Daughter of Elder Malrec.

A ripple of unease passed through the room.

Kael's wolf surged—not with desire, but irritation. Possession twisted into something sour in his chest.

So this is the game, he thought. Power wrapped in silk.

Isolde curtsied slowly, deliberately, her gaze never leaving his. "Alpha Kael," she said, voice smooth as honey. "I am honored."

Honor.

The word tasted bitter.

"You planned this," Kael said, eyes locked on Malrec. "From the beginning."

Malrec met his stare. "I secured the future of this pack."

"No," Kael snapped. "You secured your bloodline."

The tension snapped tight as wire.

Around the palace, news spread like wildfire.

Servants whispered angrily in corridors. Concubines raged behind closed doors. Warriors muttered in the barracks. Even the guards stiffened, sensing the unrest bleeding into the stone walls.

A forced marriage.

Another woman.

Another reminder of failure.

Lyria heard the news while carrying linens through the eastern hall.

"She's already chosen," one maid whispered.

"An elder's daughter," another hissed.

"The Alpha didn't even agree."

Lyria's chest tightened.

She shouldn't care.

Yet her hands trembled, fabric slipping slightly from her grasp.

Why does this hurt? she wondered, startled by the sudden ache. He is not mine.
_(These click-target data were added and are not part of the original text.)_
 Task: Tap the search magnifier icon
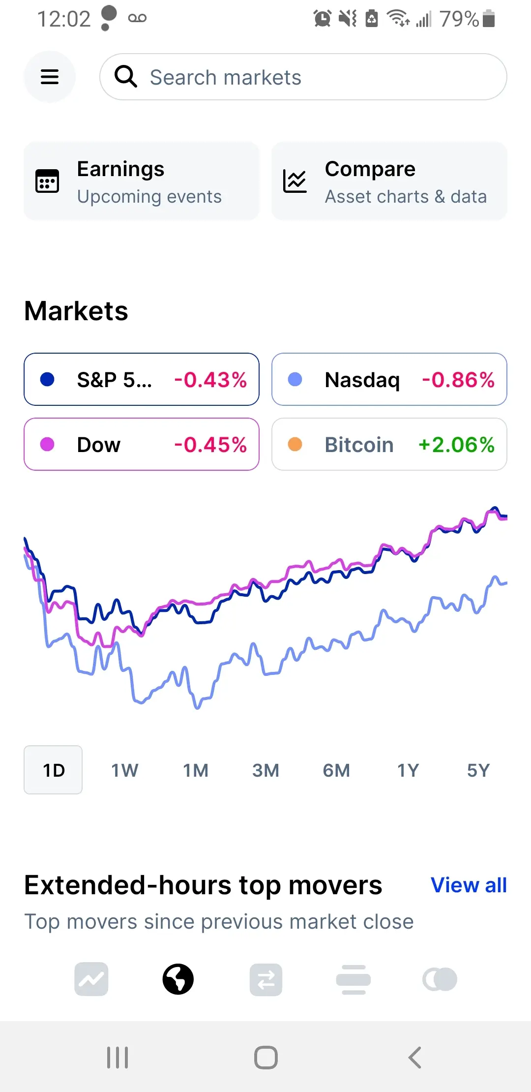point(126,77)
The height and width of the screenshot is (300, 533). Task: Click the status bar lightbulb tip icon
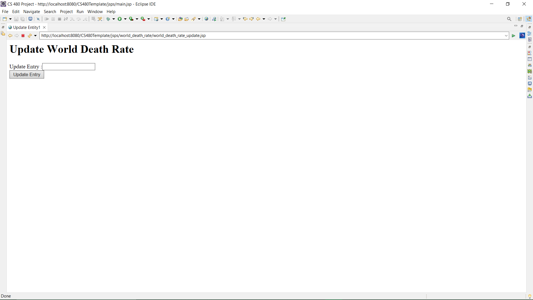530,296
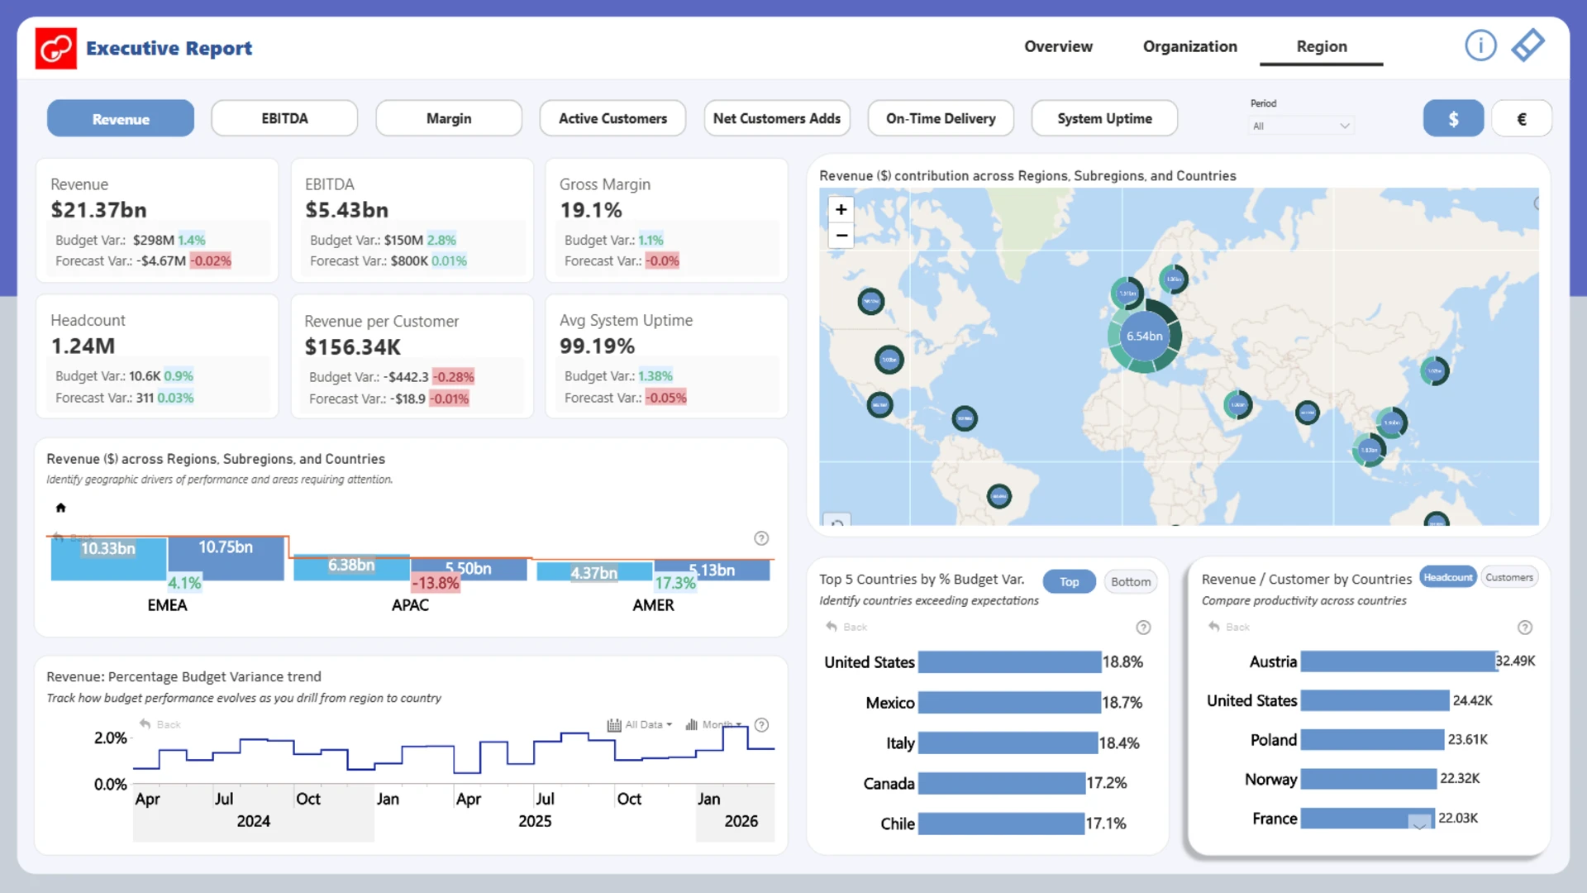Open the Period dropdown
Screen dimensions: 1587x893
coord(1300,126)
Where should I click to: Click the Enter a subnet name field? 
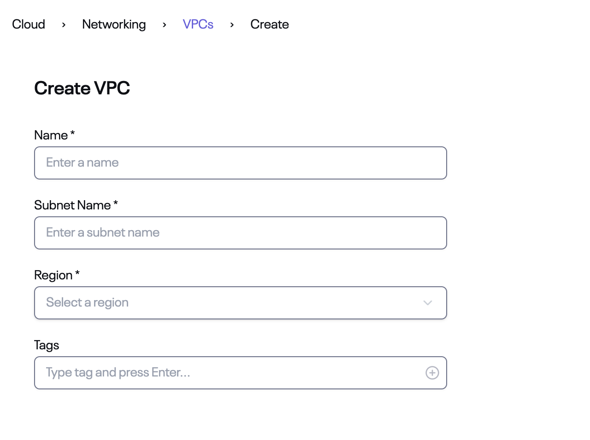(x=240, y=233)
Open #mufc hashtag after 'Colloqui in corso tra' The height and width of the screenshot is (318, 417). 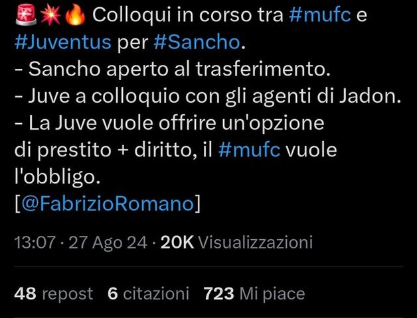[320, 15]
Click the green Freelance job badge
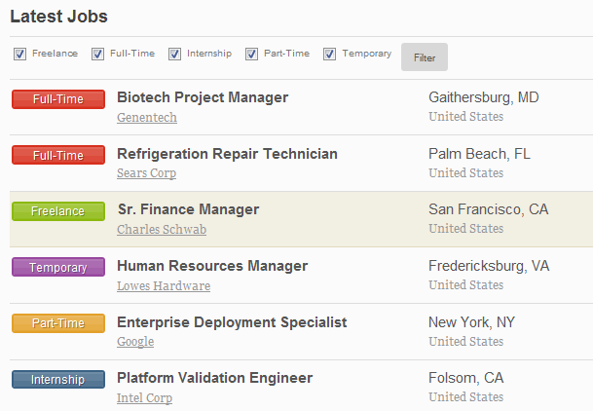 click(x=58, y=211)
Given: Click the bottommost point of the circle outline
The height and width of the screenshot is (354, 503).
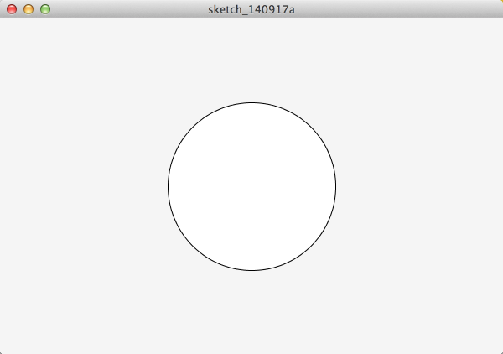Looking at the screenshot, I should 252,271.
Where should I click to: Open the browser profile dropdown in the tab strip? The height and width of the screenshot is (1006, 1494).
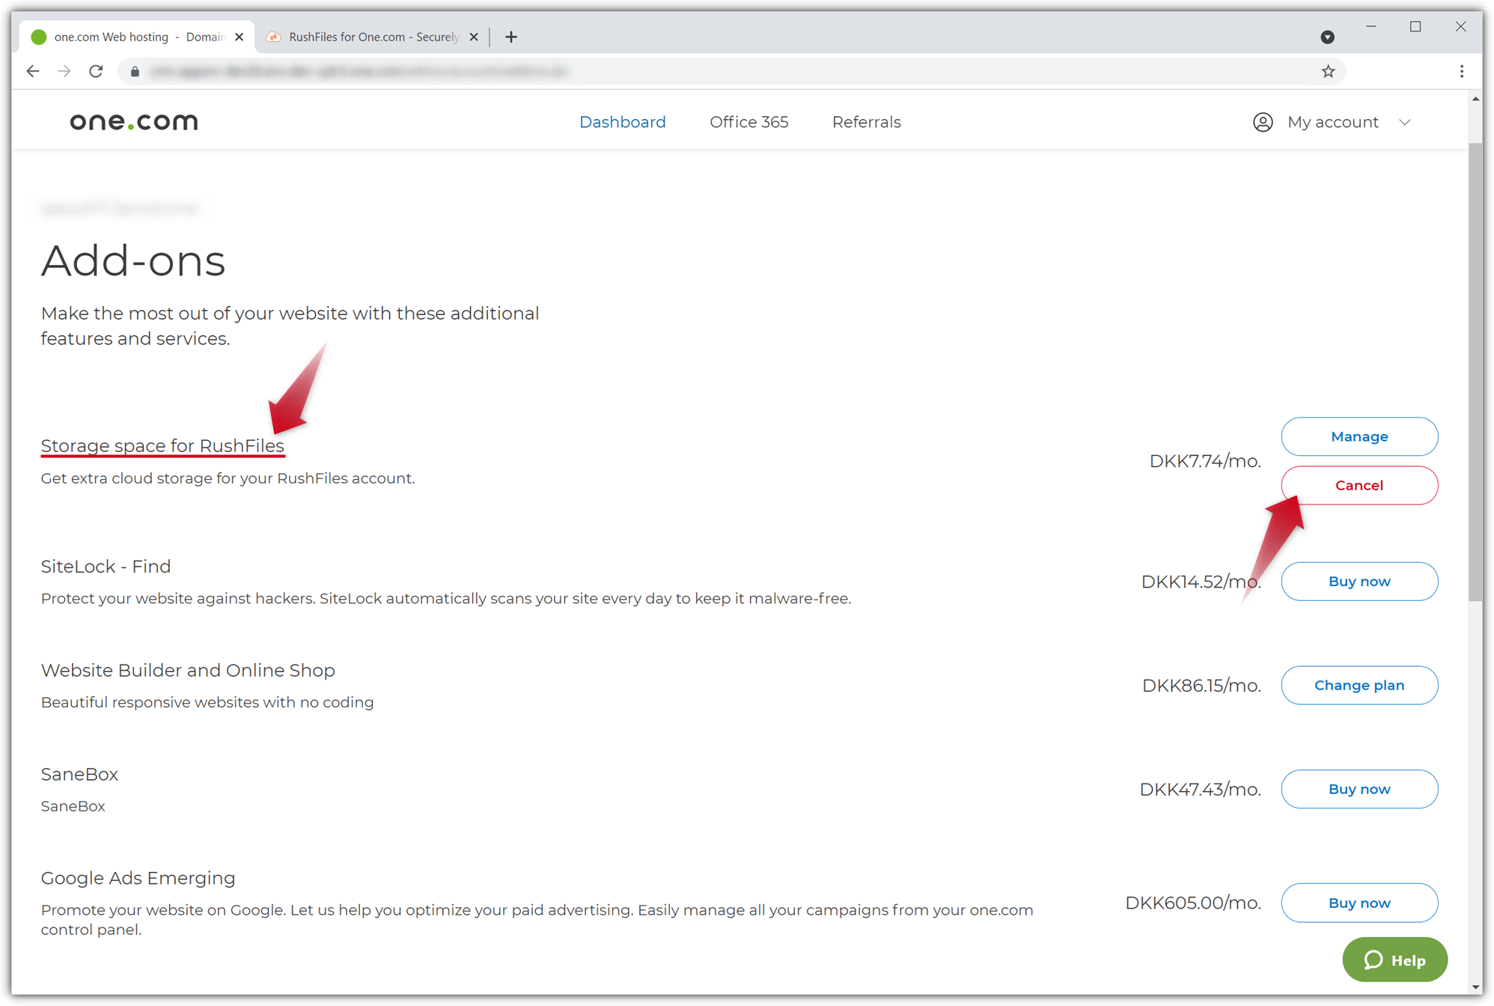tap(1327, 37)
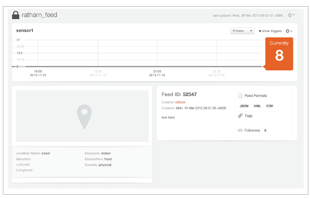Click the 21:00 timeline marker on graph
The image size is (310, 198).
157,71
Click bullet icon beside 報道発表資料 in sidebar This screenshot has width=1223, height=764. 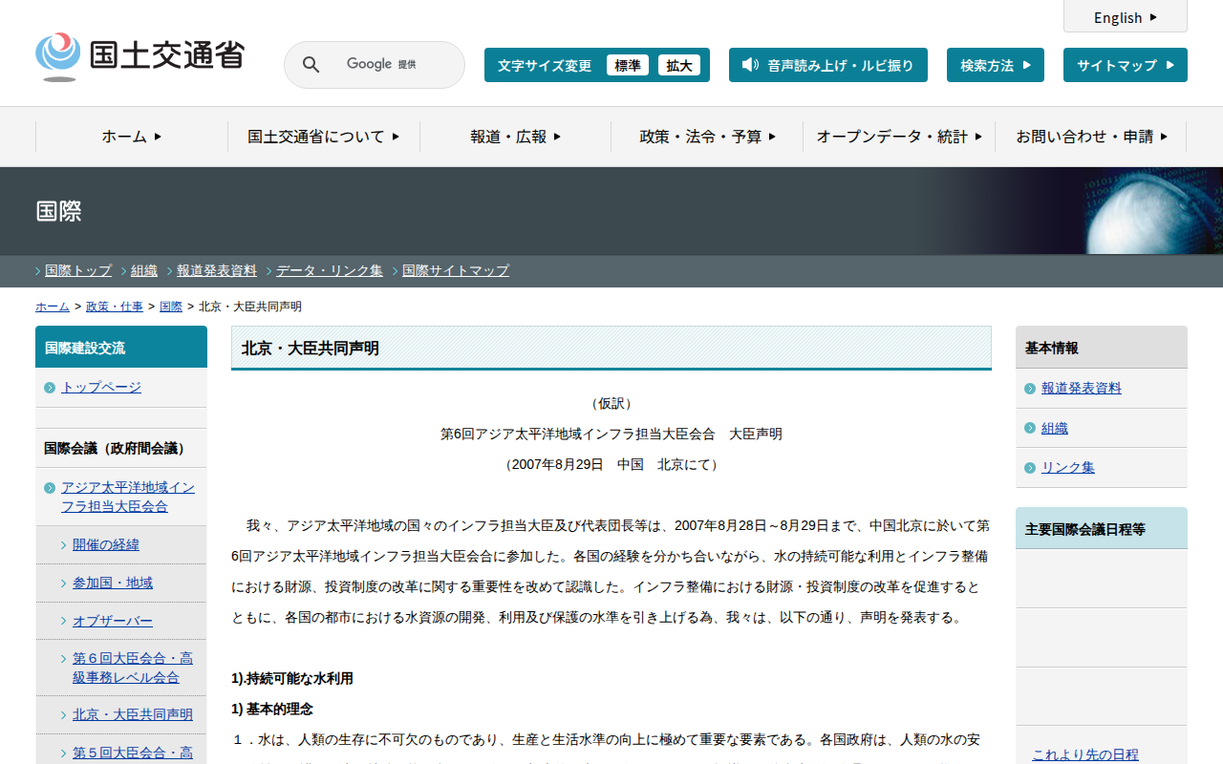pyautogui.click(x=1030, y=389)
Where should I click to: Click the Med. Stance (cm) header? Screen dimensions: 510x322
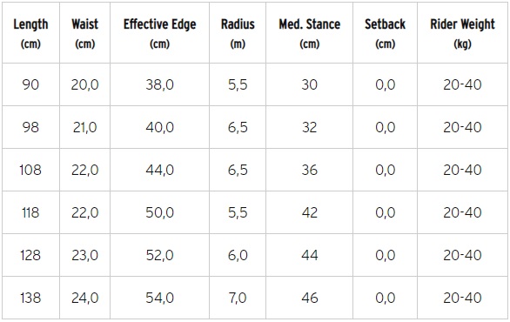309,33
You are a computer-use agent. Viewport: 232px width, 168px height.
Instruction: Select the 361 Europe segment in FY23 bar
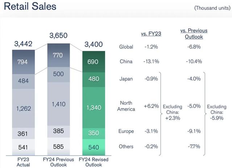tap(23, 134)

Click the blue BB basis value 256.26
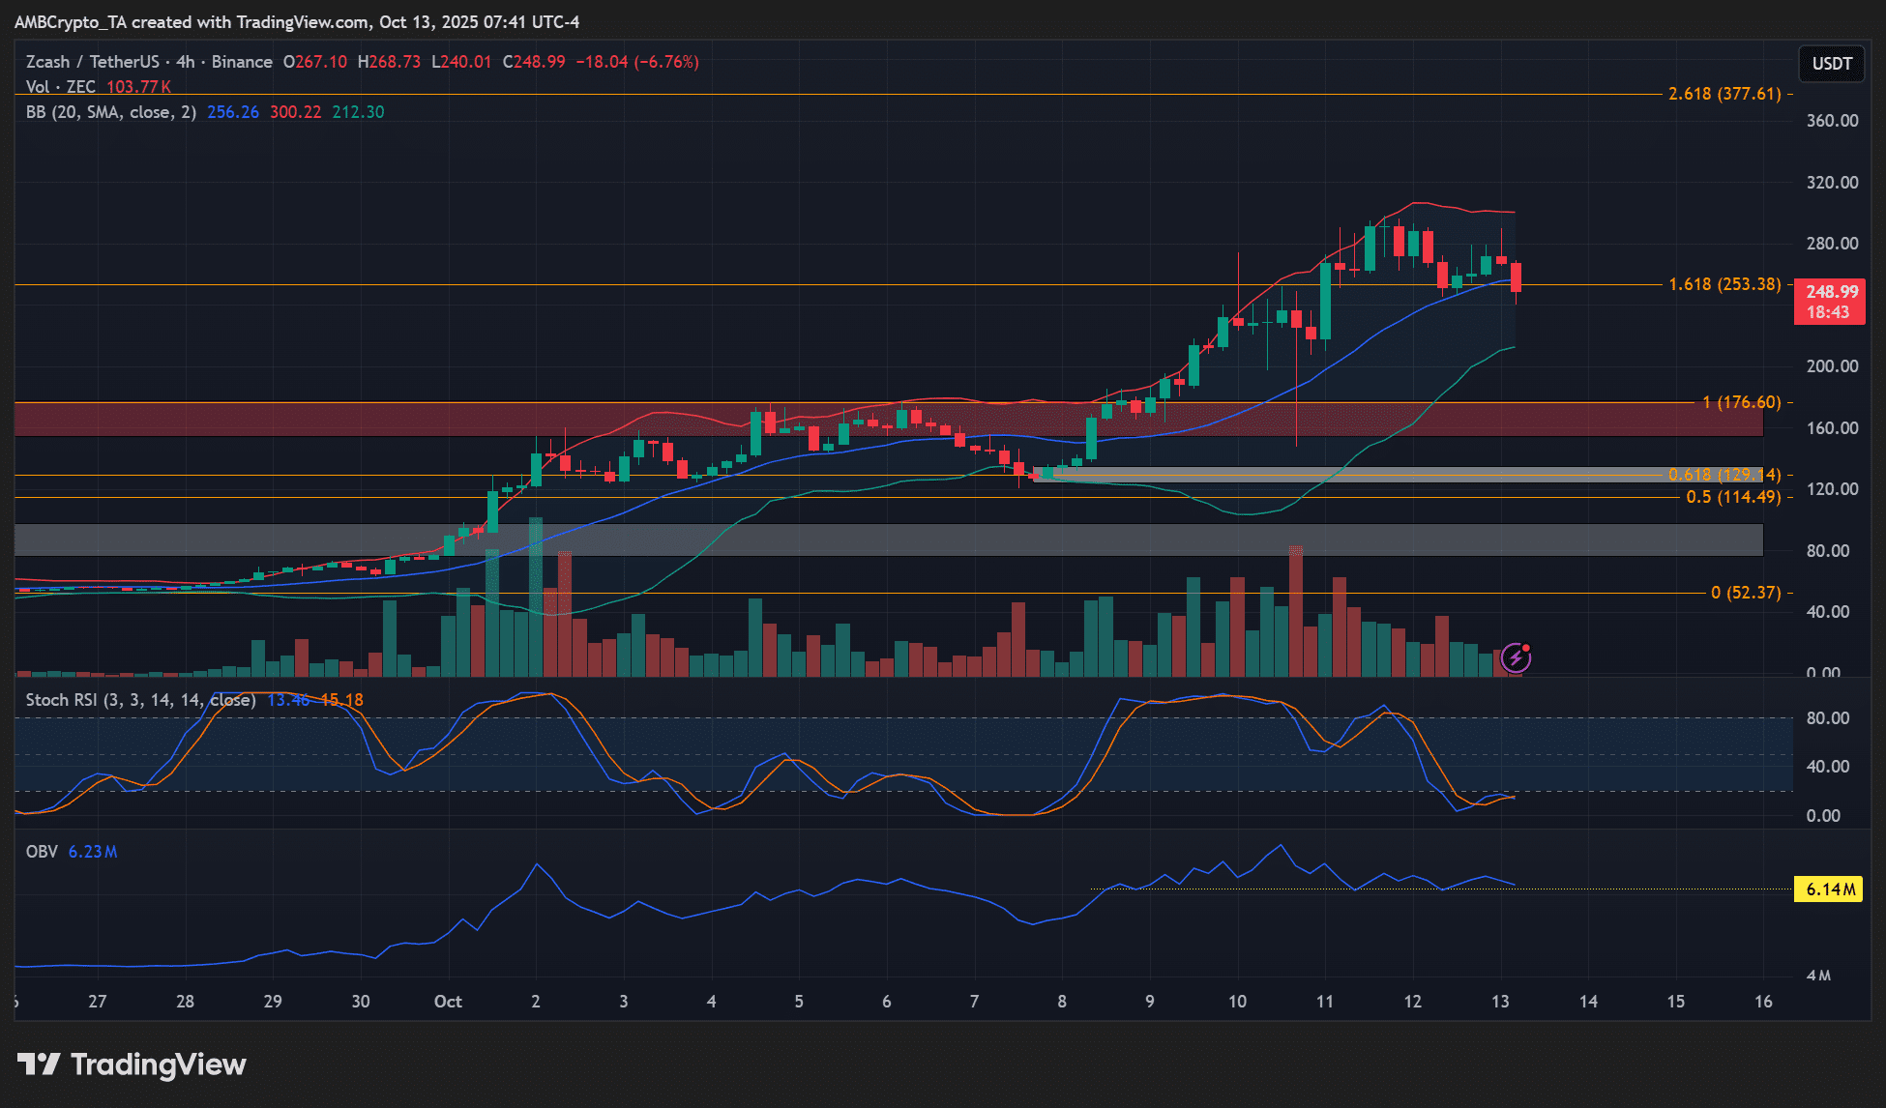pyautogui.click(x=233, y=112)
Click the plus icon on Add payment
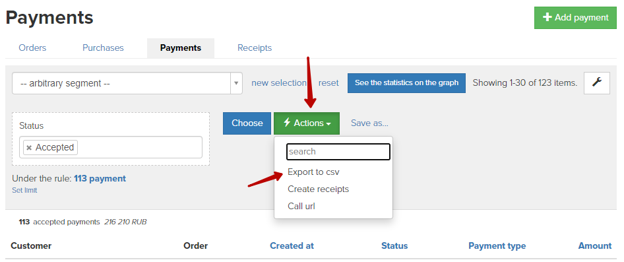Image resolution: width=624 pixels, height=262 pixels. (x=547, y=18)
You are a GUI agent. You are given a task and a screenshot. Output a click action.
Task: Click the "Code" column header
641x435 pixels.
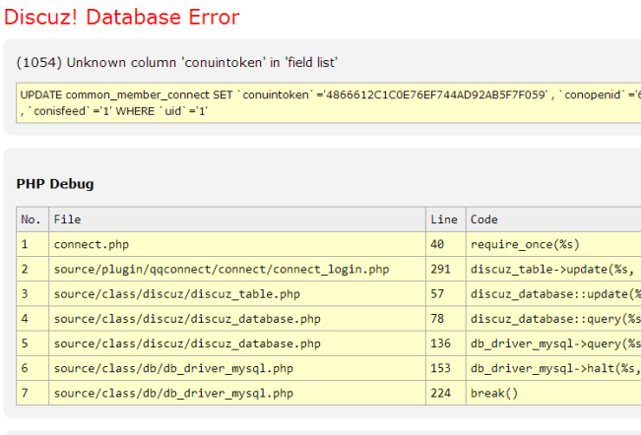click(x=484, y=219)
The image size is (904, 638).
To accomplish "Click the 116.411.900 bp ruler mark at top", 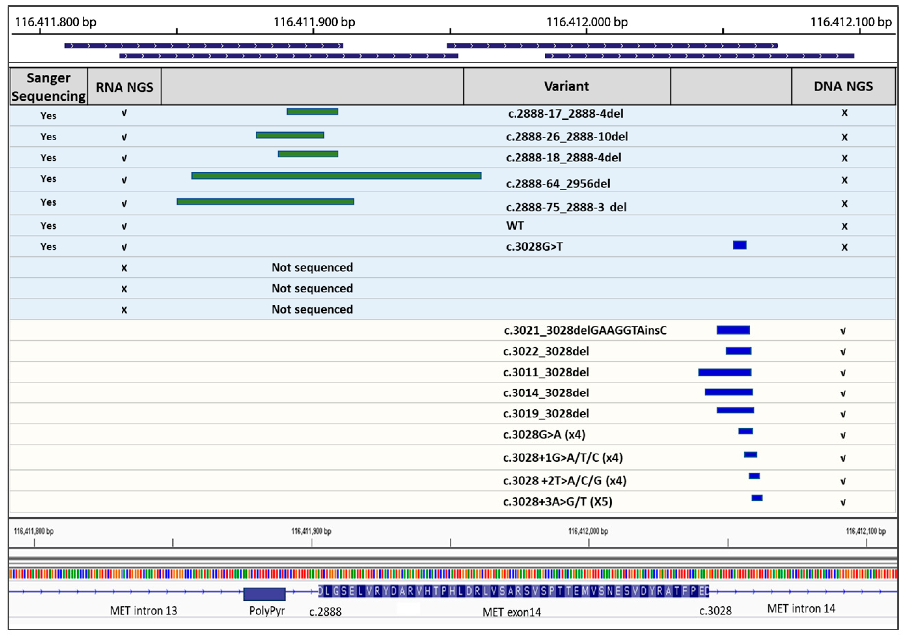I will click(x=314, y=22).
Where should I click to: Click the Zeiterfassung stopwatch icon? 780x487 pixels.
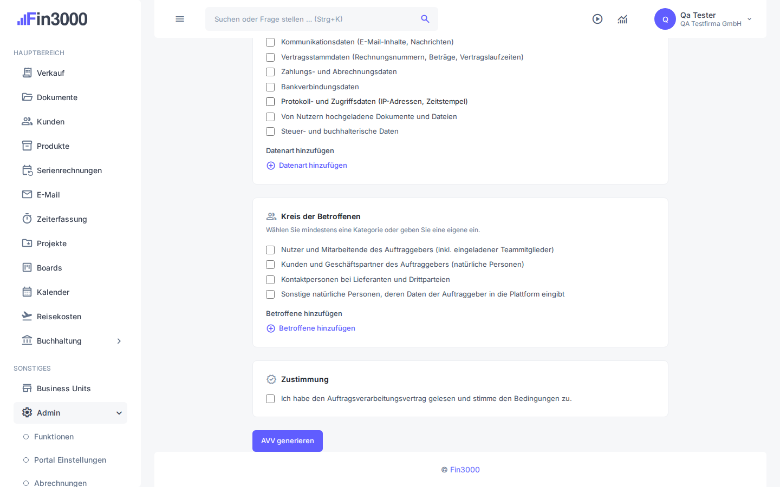pos(27,219)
He never could be.

Still… the thought of another woman standing at his side sent an unfamiliar heat and sorrow twisting together in her chest.

Back in the council chamber, Isolde stepped closer to Kael.

Too close.

"I will serve you well," she said softly, lowering her voice so only he could hear. "In every way required."

Her scent brushed his senses—perfumed, deliberate.

Kael's jaw clenched.

There was no pull.

No confusion.

Only restraint.

"You will serve the pack," he replied coldly. "Do not mistake proximity for power."

Isolde smiled anyway.

Behind her, Malrec watched—calculating, patient.

The game had begun.

And Kael Draven, Lycan Alpha, stood at the center of a web he had never consented to enter.

As the council adjourned, Kael felt it again—that strange, unexplainable awareness—not toward the woman chosen for him, but toward a presence somewhere else in the palace.

Watching.

Waiting.

And unaware that forces far greater than desire had already begun to move.